Nu gaat het over de pontonbrug, dan weer een smal weggetje richting Mook.
En vanaf Malden begint zo’n beetje de intocht, en met dit prachtige weer helemaal top. Het is dan nog ongeveer 8 km wandelen waarbij je alleen nog maar kan en moet genieten, van al deze honderdduizenden mensen langs de kant die er al vroeg zaten, en die constant klappen voor iederen die voorbij komt. De pijntjes worden op zo’n moment weer eventjes verdrongen. Velen staan er met een spandoek om een naaste de laatste kilometers aan te moedigen, en vooral Gladiolen uit te delen.
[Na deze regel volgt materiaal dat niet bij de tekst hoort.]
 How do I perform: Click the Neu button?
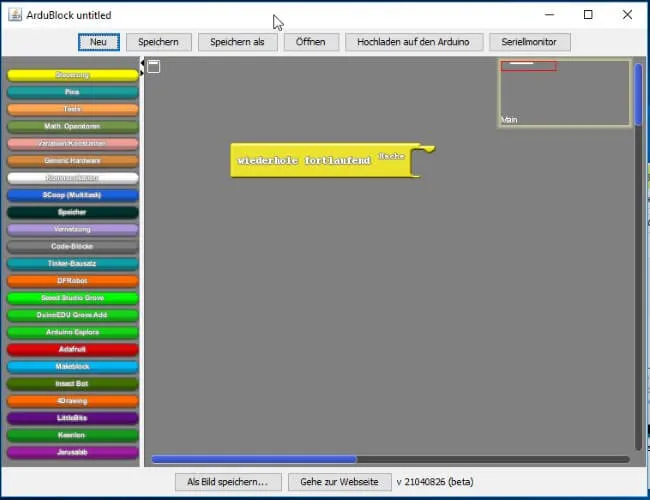pos(99,42)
Ook voor mij waren er Gladiolen, van een broer die speciaal zijn dienst had verzet, om mij op de Via Gladiola in te kunnen halen. Onze band is niet zo denderend, omdat ik in mijn vorig leven alleen maar aan mij zelf dacht. Ik heb hem toen diep gekwetst. Het is niet meer terug te draaien, en ik heb het gevoel dat dit eeuwig tussen ons in zal staan. Daarom deed deze bos Gladiolen mij ontzettend veel goed. Hij stond op de 5e rij en kon ze mij alleen maar aan reiken, en toen moest ik weer verder. Maar goed ook, want ik zou verschrikkelijk gehuild hebben. Broer ik hou ontzettend veel van je……
De laatste kilometers heb ik achter een Trompetterkorps gewandeld, die het korps Oud Mariniers deden begeleiden. Toen had ik de weg haast alleen voor mij zelf, maar wie wil er dan nog hard lopen??? Ik niet in ieder geval……Om precies 15.00 uur liep ik onder de Finish boog door……en ik dacht….Dit Nooit meer!!!! en kon ik mijn 3e Vierdaagse kruis gaan afhalen…..
Hoi Rianne,TOP,super goed gedaan.
Ik had natuurlijk ook niet anders van je verwacht.
Nu waarschijnlijk een week met de voeten in een koud bad en niet meer bewegen,maar dat heb je verdient.